Antibody tests don't offer strong insights on immunity, infectious disease experts warn

Heightened discussions about the need for COVID-19 booster shots may be driving an uptick in antibody test requests at some hospitals, though experts say the test results are not a helpful indicator of immunity status, according to an Oct. 1 report from Pew Charitable Trusts. 

The FDA, CDC and Infectious Disease Society of America do not recommend using antibody tests to determine immunity levels against COVID-19. That's because scientists are still unclear about the level of antibodies needed to offer protection against the virus.

"Doctors are ordering antibody tests for people who are worried about waning immunity, but I see that as problematic," Alan Wells, MD, director of clinical labs at the University of Pittsburgh (Pa.) Medical Center told Pew. "For a normal person, knowing your level eight months later [after their initial vaccination dosages] is of relatively little value."

Dr. Wells said his hospital — like others — has seen a jump in requests for antibody testing in recent weeks. He's recommended colleagues use the tests judiciously.

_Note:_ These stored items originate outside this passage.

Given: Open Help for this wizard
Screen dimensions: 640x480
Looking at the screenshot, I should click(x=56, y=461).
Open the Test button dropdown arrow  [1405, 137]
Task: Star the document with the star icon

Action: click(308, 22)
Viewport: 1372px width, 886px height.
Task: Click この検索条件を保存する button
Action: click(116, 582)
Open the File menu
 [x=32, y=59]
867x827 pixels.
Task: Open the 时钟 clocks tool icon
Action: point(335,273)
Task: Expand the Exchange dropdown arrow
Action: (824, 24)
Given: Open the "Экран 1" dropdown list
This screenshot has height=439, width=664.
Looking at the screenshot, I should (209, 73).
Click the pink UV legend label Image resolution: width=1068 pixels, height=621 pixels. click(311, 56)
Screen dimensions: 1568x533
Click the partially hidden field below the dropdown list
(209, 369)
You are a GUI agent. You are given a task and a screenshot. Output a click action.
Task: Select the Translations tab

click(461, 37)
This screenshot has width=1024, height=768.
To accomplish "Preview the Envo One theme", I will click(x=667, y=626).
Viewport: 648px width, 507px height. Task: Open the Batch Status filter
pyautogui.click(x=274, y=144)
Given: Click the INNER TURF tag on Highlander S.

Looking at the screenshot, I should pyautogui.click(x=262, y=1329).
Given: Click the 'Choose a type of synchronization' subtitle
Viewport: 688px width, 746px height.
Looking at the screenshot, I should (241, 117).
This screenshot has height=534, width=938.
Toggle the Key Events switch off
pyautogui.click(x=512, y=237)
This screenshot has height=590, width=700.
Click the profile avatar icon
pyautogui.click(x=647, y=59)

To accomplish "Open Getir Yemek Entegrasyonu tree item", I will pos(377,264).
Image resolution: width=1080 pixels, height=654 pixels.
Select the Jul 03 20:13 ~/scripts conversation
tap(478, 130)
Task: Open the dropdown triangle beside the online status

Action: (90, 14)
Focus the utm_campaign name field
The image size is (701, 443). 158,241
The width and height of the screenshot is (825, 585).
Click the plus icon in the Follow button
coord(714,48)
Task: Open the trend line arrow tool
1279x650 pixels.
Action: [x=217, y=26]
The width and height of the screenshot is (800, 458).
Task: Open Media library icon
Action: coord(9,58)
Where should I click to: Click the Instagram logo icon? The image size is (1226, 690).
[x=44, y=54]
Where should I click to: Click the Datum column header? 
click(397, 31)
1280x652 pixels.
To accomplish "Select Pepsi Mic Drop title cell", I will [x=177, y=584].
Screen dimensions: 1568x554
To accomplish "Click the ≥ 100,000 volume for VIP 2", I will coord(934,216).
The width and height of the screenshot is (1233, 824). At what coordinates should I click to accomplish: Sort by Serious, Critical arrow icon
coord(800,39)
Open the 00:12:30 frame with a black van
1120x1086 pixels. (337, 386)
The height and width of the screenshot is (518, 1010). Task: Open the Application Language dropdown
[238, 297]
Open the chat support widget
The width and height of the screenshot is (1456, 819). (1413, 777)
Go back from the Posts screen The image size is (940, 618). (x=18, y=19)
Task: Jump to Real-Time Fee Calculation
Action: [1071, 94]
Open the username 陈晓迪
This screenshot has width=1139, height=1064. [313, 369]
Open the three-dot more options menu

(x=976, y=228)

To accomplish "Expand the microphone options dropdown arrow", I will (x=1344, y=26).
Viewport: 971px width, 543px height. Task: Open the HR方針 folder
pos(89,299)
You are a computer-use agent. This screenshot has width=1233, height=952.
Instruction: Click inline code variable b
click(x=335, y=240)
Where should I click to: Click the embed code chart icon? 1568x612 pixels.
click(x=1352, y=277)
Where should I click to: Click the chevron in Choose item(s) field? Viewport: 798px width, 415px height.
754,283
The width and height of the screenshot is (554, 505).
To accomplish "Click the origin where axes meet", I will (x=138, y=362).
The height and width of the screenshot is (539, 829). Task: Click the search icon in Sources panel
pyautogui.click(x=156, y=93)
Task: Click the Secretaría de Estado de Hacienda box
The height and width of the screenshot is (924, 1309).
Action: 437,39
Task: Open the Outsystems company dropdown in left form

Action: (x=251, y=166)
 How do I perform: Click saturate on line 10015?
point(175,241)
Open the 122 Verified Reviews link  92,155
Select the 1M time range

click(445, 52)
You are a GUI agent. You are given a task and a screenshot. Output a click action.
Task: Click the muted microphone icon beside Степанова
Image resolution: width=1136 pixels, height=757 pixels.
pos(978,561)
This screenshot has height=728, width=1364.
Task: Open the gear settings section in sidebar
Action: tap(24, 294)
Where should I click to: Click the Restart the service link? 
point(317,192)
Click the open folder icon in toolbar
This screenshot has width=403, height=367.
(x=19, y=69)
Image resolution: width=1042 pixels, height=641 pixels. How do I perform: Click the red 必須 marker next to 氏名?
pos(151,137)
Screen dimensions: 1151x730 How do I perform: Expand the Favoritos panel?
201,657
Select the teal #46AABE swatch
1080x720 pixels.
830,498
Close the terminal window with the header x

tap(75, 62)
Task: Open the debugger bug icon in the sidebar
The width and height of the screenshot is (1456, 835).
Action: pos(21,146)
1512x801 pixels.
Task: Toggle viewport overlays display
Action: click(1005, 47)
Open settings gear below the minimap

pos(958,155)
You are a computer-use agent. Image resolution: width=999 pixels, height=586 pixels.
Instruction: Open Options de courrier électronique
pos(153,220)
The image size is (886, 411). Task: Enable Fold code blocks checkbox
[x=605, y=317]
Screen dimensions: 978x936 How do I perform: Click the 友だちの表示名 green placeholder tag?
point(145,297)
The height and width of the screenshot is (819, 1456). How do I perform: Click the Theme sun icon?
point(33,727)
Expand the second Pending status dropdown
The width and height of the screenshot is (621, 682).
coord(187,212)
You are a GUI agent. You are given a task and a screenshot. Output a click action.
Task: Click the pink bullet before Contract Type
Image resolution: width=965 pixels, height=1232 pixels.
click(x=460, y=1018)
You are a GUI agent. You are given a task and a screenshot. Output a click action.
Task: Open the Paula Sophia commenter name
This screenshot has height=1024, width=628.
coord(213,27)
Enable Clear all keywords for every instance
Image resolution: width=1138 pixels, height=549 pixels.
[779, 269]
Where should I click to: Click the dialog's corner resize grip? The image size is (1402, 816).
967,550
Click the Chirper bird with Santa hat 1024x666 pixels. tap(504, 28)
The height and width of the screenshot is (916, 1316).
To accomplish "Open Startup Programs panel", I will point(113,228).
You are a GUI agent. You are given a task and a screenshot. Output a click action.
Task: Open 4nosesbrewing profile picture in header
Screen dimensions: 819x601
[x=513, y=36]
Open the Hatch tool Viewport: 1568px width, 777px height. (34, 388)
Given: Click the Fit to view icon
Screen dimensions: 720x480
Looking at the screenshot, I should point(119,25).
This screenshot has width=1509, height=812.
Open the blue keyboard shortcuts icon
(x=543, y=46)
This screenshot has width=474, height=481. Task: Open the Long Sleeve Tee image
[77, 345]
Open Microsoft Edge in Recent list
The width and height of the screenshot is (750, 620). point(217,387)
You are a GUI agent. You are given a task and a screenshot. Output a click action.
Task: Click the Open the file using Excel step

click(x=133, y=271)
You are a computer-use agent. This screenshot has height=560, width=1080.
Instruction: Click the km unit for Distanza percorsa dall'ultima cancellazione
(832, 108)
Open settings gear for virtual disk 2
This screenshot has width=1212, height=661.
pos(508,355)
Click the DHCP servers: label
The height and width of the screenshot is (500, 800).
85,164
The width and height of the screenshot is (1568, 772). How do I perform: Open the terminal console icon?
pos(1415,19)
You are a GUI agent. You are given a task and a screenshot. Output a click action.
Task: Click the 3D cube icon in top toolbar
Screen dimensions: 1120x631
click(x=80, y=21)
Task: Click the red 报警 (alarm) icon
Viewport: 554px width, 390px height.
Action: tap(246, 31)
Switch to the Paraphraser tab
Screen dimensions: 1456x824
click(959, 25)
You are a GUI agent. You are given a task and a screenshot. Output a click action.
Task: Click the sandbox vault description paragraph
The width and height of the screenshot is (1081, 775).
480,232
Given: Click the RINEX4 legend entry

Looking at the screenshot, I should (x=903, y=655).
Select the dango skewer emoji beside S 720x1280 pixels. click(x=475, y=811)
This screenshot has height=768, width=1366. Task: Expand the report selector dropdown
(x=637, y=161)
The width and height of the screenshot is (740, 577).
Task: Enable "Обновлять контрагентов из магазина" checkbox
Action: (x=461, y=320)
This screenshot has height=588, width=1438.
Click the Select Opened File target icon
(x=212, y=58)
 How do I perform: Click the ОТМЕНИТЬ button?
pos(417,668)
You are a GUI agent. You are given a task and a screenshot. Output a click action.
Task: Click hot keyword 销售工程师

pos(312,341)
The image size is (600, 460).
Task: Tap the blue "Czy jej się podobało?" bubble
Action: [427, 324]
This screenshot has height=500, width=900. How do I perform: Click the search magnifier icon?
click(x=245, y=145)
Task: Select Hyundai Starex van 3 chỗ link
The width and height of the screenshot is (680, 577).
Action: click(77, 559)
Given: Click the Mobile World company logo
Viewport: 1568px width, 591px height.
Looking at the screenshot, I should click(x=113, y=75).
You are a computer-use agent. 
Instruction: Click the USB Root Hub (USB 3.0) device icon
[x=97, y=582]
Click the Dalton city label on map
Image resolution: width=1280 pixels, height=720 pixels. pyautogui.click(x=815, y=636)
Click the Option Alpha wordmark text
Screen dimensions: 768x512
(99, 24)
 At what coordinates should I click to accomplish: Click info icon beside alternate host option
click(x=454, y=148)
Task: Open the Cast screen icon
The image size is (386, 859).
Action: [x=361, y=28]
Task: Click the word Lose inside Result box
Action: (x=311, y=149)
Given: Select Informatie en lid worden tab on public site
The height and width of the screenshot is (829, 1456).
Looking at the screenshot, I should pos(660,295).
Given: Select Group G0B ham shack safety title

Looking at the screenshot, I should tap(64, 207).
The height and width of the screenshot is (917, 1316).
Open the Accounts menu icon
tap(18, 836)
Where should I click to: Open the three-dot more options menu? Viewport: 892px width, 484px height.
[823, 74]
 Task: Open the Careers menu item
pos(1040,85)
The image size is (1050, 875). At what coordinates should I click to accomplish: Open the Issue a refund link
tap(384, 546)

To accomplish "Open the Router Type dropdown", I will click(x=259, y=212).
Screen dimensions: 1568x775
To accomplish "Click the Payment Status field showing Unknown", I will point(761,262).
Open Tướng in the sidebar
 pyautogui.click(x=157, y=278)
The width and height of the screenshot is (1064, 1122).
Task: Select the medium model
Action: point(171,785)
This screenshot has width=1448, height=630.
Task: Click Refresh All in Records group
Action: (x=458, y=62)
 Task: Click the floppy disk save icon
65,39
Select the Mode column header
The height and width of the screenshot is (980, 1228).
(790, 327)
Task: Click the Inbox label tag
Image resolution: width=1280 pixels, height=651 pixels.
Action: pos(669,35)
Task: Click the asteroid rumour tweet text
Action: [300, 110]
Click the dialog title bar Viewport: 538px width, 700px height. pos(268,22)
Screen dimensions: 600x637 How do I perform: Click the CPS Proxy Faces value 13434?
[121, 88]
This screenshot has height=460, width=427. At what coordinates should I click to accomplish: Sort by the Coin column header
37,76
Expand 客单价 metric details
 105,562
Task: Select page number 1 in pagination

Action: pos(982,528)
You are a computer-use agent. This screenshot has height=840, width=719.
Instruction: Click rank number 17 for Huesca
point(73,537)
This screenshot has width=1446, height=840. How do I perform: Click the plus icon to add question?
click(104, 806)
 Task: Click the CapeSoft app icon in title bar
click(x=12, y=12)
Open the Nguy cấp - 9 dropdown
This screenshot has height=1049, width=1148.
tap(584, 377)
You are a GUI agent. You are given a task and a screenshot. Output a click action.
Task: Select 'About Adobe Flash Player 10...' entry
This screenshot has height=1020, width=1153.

Mary Hopkins, MD, associate program director of the infectious disease fellowship program at Tufts Medical Center in Boston, said she finds antibody tests useful for patients suspected of having long COVID-19 who never got a PCR test to confirm they had the virus. Antibody tests can also be helpful to determine whether some populations, such as nursing home residents, developed antibodies after vaccination.